Logical thought and deduction is a skill developed through practice, and mathematics is particularly good at giving that practice. This can often be done using mathematical puzzles or games, an area of mathematics referred to as recreational mathematics. An example game is given below. To play the game you must drag the tiles from the box on the right-hand side of the board on to the grid in order to make a path from the green starting location at the bottom of the grid to the red finishing location, which can be on any side. However, you can't just make any path. The numbers above each column and to the right of each row show you how many tiles have to be in a particular column or row, and you must have exactly this number to complete the puzzle.

Play the game and see what "rules of thumb" you can come up with with regard to placing tiles.

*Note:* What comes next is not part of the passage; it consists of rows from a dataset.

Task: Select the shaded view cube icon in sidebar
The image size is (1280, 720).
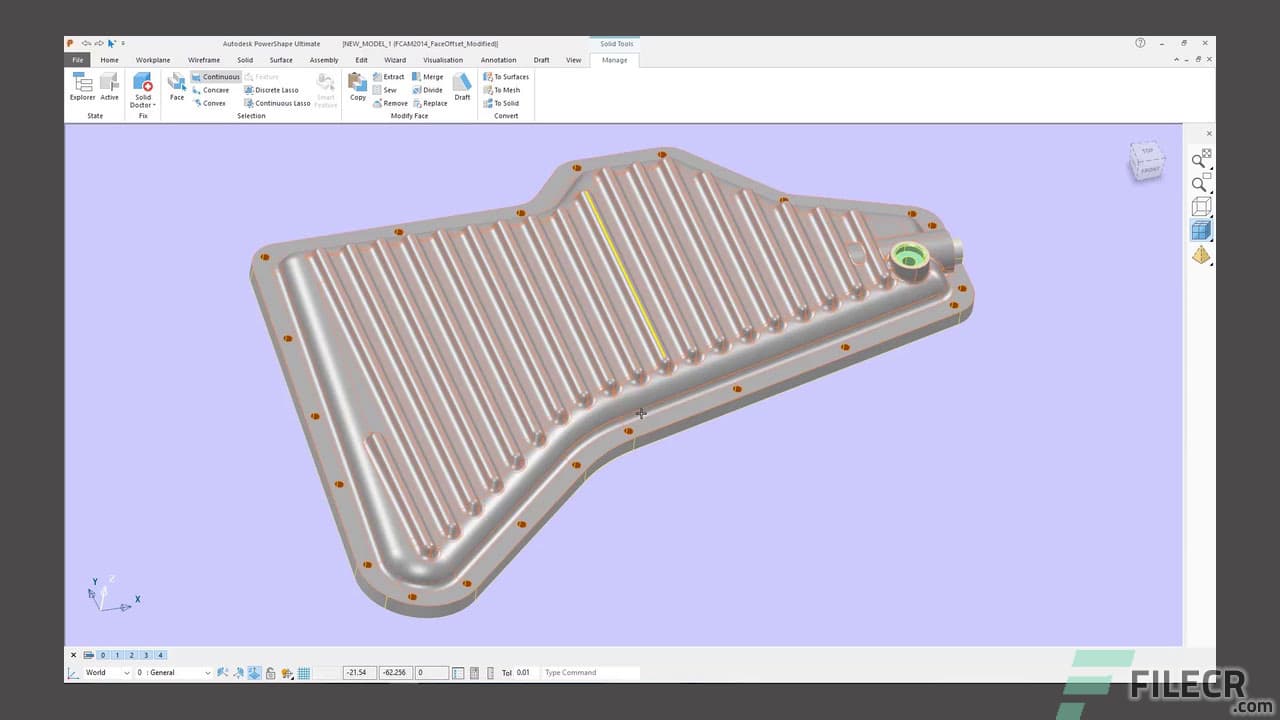Action: 1200,229
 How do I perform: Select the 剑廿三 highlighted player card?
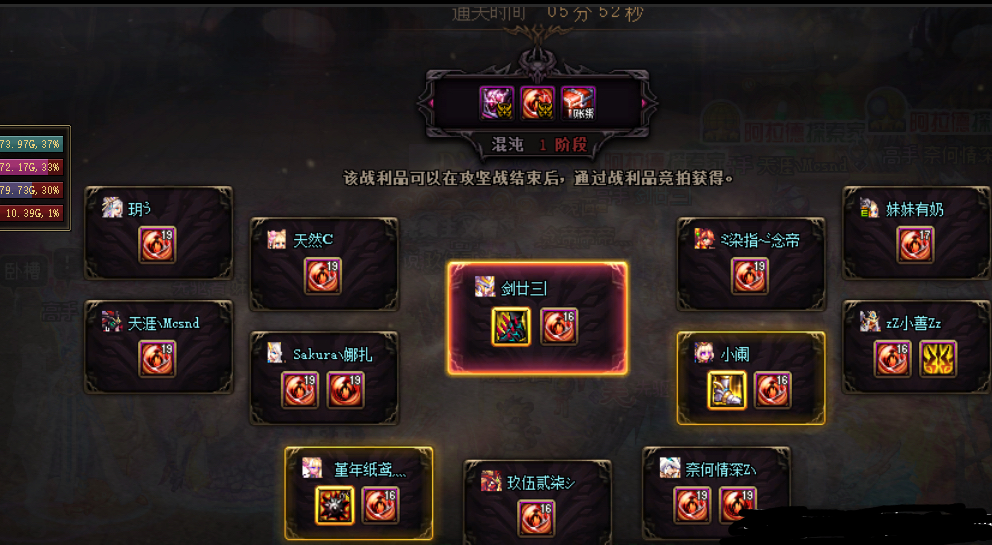538,318
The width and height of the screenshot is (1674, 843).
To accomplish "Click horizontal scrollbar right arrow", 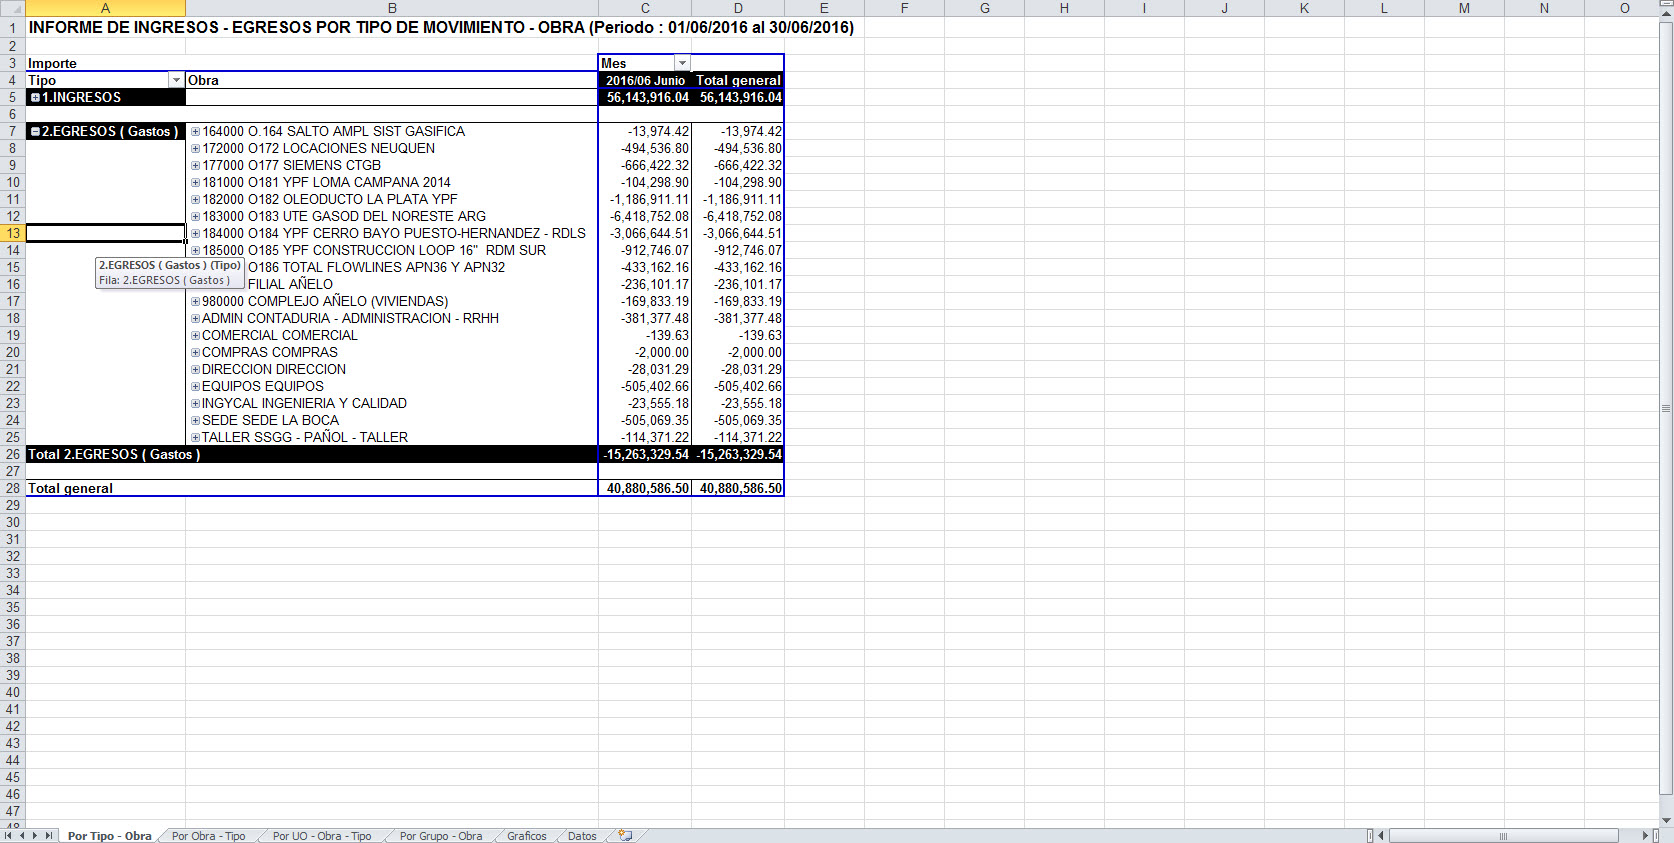I will pyautogui.click(x=1645, y=836).
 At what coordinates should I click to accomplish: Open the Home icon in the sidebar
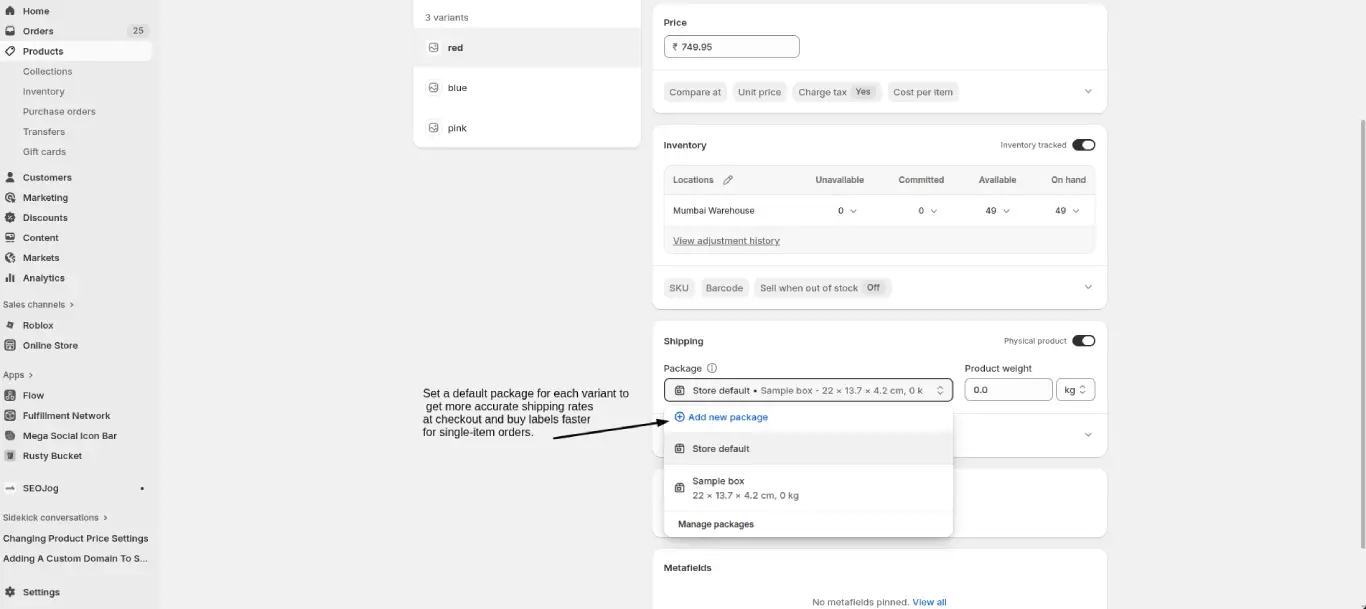12,11
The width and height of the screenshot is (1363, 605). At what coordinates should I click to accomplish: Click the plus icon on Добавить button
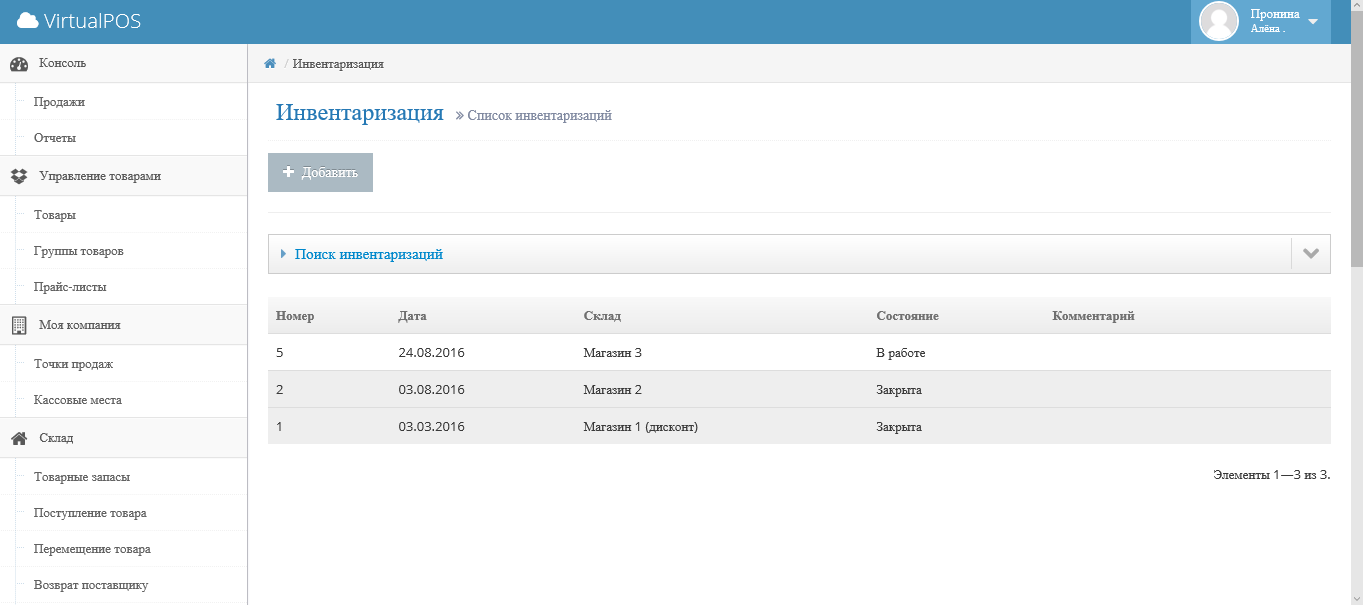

For example, if a column can only have one tile, then that tile must be a left to right piece (as any other tile shape will require another tile in the same column to continue) except when that column also has the start or end in it, in which case the tile next to the start or end must be a 90 degree turn.



The game can be played for entertainment. It can also be used to talk about what approaches can be used to solve it - what patterns and rules of placement can you find? Can you produce an algorithm to solve the problem? It can also be used to talk about other mathematical concepts such as "existence" and "uniqueness".

Existence simply asks "is there a solution to the problem?" without necessarily showing this by providing one. This is useful as if there isn't, then no amount of effort will give a successful result and you can save yourself a lot of time. An example of a problem set up with no possible solution is shown below.


In this case the start is at the bottom and the finish is at the top. However, there is a row between the start and finish that states that there are no tiles on that row, and because of this there is no possible way to travel from the bottom to the top. Existence is used in the code behind the game to ensure a viable puzzle is presented.

Uniqueness asks "if there is a solution, is it unique or can there be more than one correct answer?" It can be shown that the answer isn't necessarily unique, as in the example below. This shows two different paths from the start to the finish that also use the correct number of tiles in each column and row.



The checking behind the game is kind as it only insists you find a correct path from start to finish, and not the path the computer actually came up with.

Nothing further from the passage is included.